How to map coords (x,y) to a H-tree?

Question

For a mini game I want to have a map resembling the H-Tree Fractal. The line would be road and you can drive around but only on the road. The map is infinite and needs to be generated as you drive around.

So given a coordinate (x,y) how do I decide if it's road or not road?

Lets define some constants:

The length of each cul-de-sac is L. The line segments in each iteration grow by a factor of 1.5, no sqrt(2), to keep everything rational. And a road is any point at a distance <= 1 from the line. max(dx, dy) <= 1 if that is simpler.

The start point is (0,0) and can be any cul-de-sac on the H-tree, your choice.

Answer 1

Signed distance field implemented in Shader Editor for Android from f-Droid:

#version 300 es
#ifdef GL_FRAGMENT_PRECISION_HIGH
precision highp float;
#else
precision mediump float;
#endif

uniform vec2 resolution;

out vec4 outColour;

void main(void)
{
  // p determined by pixel coordinates
  vec2 p = gl_FragCoord.xy - resolution.xy * 0.5;
  p /= 8.0;
  float dL = length(vec4(dFdx(p), dFdy(p)));
  // signed distance to road
  float z = 1.0/0.0;
  // road width (not cul-de-sac length)
  float L = 0.1;
  // inflation factor
  float f = sqrt(2.0);
  // transformation
  mat2 m = mat2(0, 1, -1, 0) * f;
  mat2 m1 = inverse(m);
  vec2 c = vec2(1.0, 0.0);
  // inverse transform to base region
  int maxd = 24; // determines maximum extent
  int D = 0; // count steps
  float fd = 1.0; // for uniform road width
  for (int d = 0; d < maxd; ++d)
  {
    if (abs(p.x) < 1.0 && abs(p.y) < f)
    {
      D = d + 1;
      break;
    }
    p = m1 * (p - c);
    fd /= f;
  }
  // finite tree
  if (D == 0)
  {
    outColour = vec4(1,0,0,1);
    return;
  }
  // add detail
  for (int d = 0; d < D; ++d)
  {
    // two line segments / rectangles
    z = min(z, min(max(abs(p.x/fd) - L, abs(p.y/fd) - 1.0/f/fd),
      max(max(-L - p.x/fd, p.x/fd - (1.0/fd + L)), abs(p.y/fd) - L)));
    // transformation, note abs for symmetry
    p = m * abs(p) + c;
    fd *= f;
  }
  // colouring according to distance: z < 0 means road (white)
  outColour = vec4(vec3(1.0 - smoothstep(max(z, 0.0), 0.0, 0.5*dL)), 1.0);
}

This is using single precision floating point with an approximate $\sqrt{2}$. Other inflation factors don't look so good.

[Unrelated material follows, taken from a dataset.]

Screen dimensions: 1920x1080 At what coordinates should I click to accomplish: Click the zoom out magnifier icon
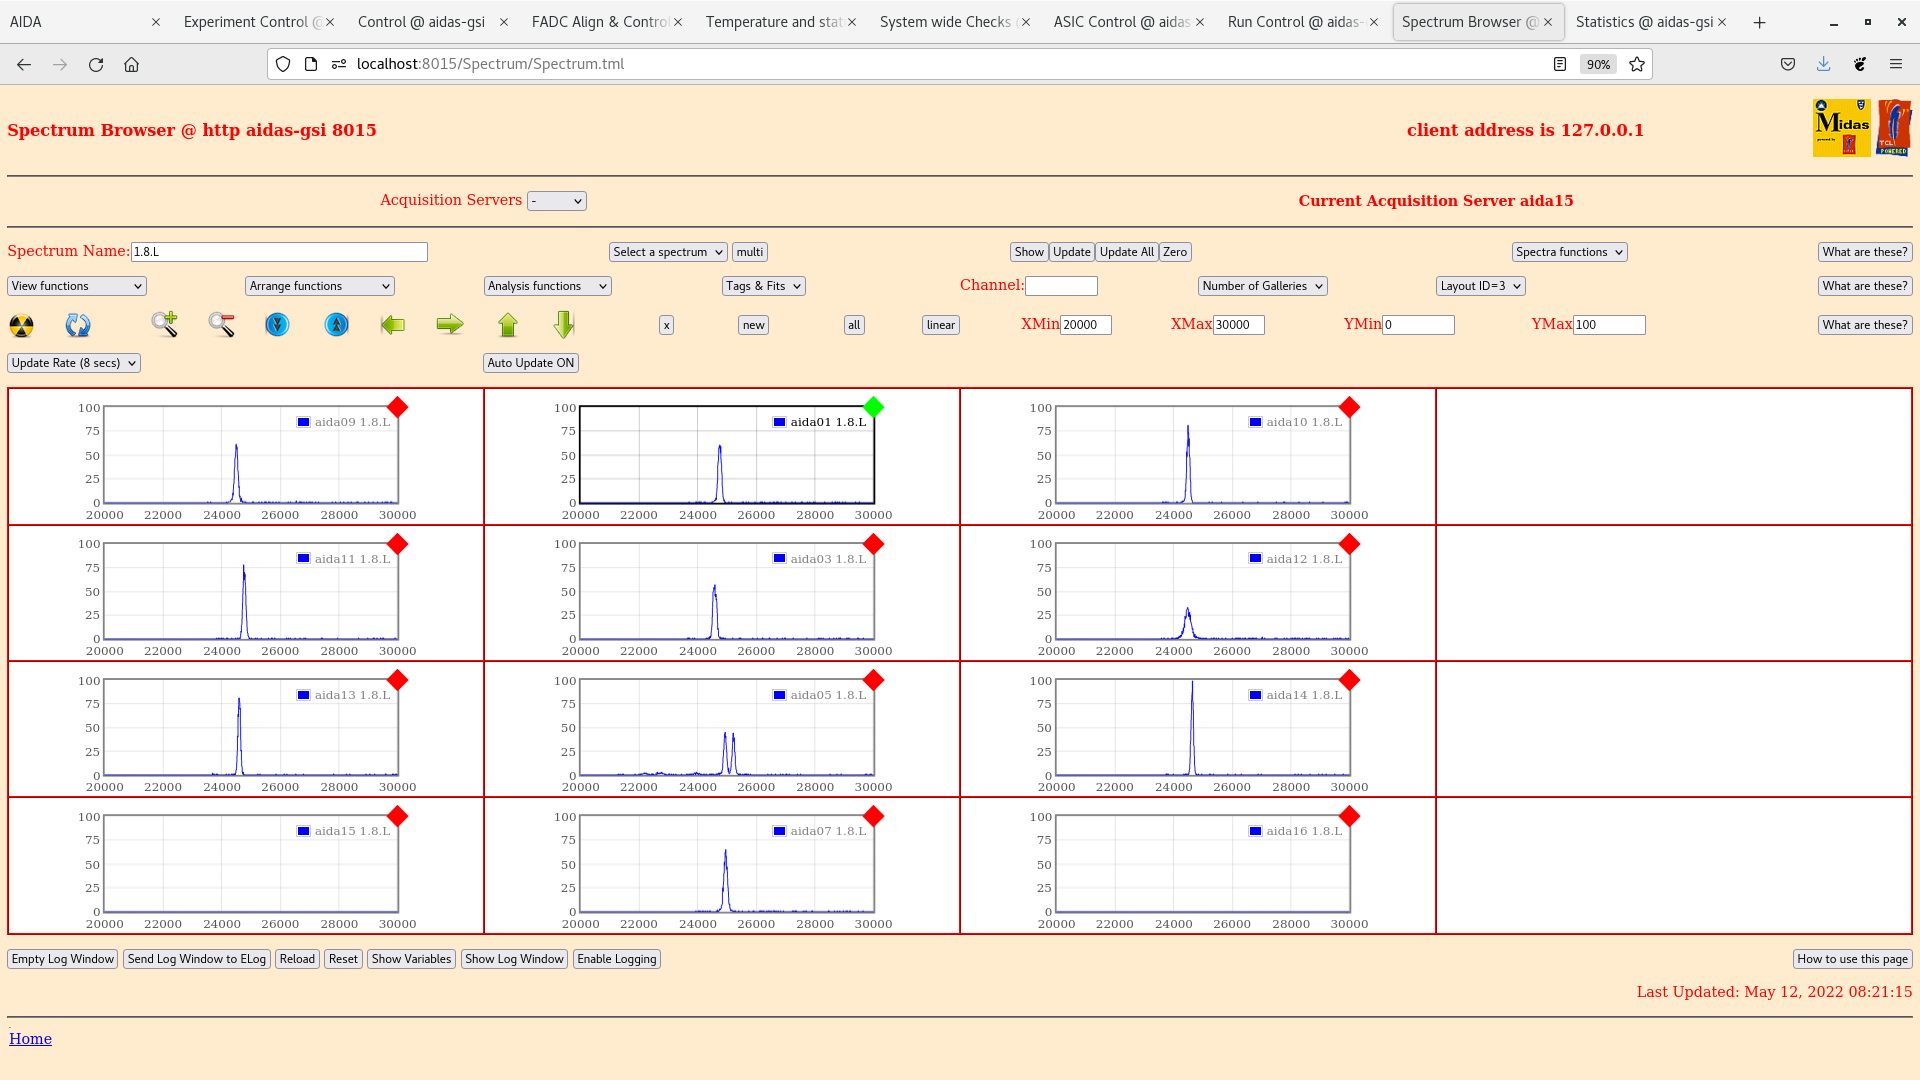[221, 324]
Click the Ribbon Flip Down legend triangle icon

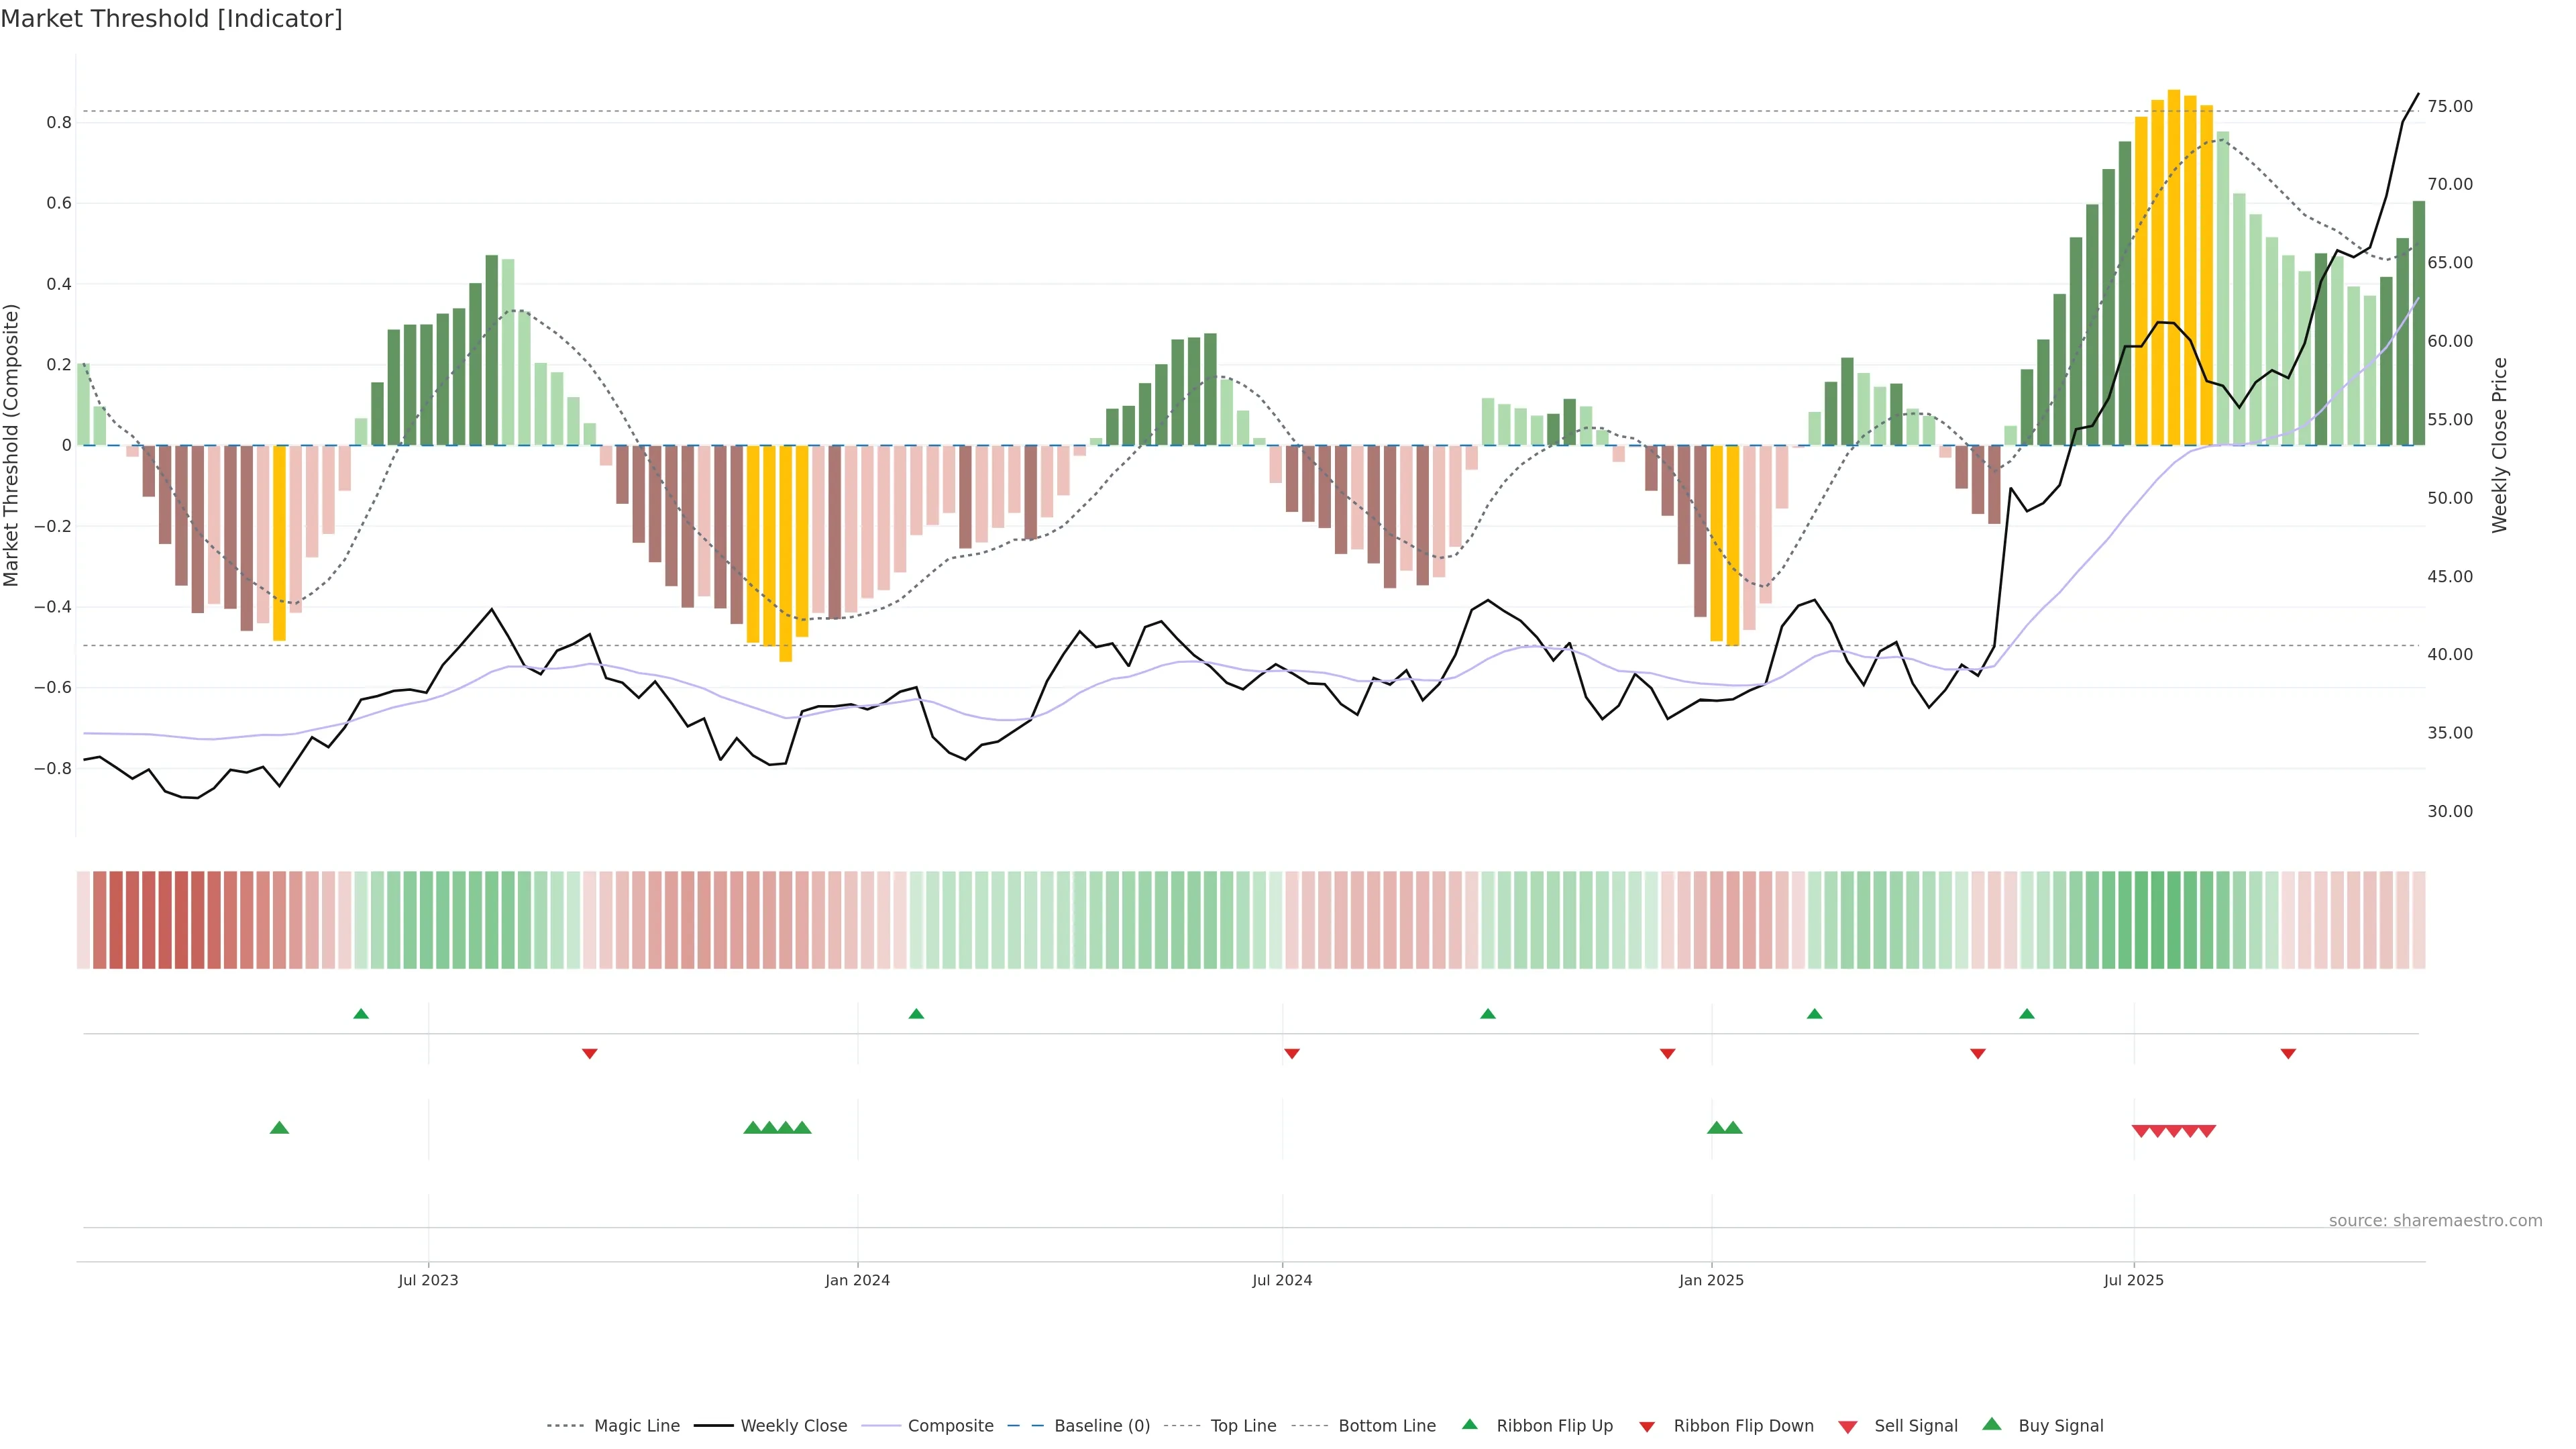point(1647,1427)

The shader code uses a fixed maximum iteration count because unbounded loops on a GPU can be problematic. Moreover with floating point, rounding errors may accumulate. With exact arithmetic and enough memory, this limit can be increased (each increment of 1 doubles the area covered by the tree) or even removed (risking memory exhaustion from large integer storage at extreme distances from the origin).

There is a way to do exact arithmetic with numbers like $a + b \sqrt{2} \quad a,b \in \mathbb{Q}$:

$$(a + b \sqrt{2}) + (x + y \sqrt{2}) = (a + x) + (b + y) \sqrt{2}$$ $$(a + b \sqrt{2}) - (x + y \sqrt{2}) = (a - x) + (b - y) \sqrt{2}$$ $$(a + b \sqrt{2}) (x + y \sqrt{2}) = (a x + 2 b y) + (a y + b x) \sqrt{2}$$ $$\frac{1}{a + b \sqrt{2}} = \frac{a}{d} - \frac{b}{d} \sqrt{2} \text{ where } d = a^2 - 2 b^2$$ $$a + b \sqrt{2} > 0 \text{ when } a > 0 \wedge b > 0$$ $$a + b \sqrt{2} < 0 \text { when } a < 0 \wedge b < 0$$ $$a + b \sqrt{2} > 0 \equiv a^2 > 2 b^2 \text{ when } a > 0 \wedge b < 0 $$ $$a + b \sqrt{2} > 0 \equiv a^2 < 2 b^2 \text{ when } a < 0 \wedge b > 0 $$

You don't need to evaluate or store the $\sqrt{2}$, it's symbolic.

Make sure to use unbounded integers for the rational numbers (overflow of fixed size integral types is catastrophic here).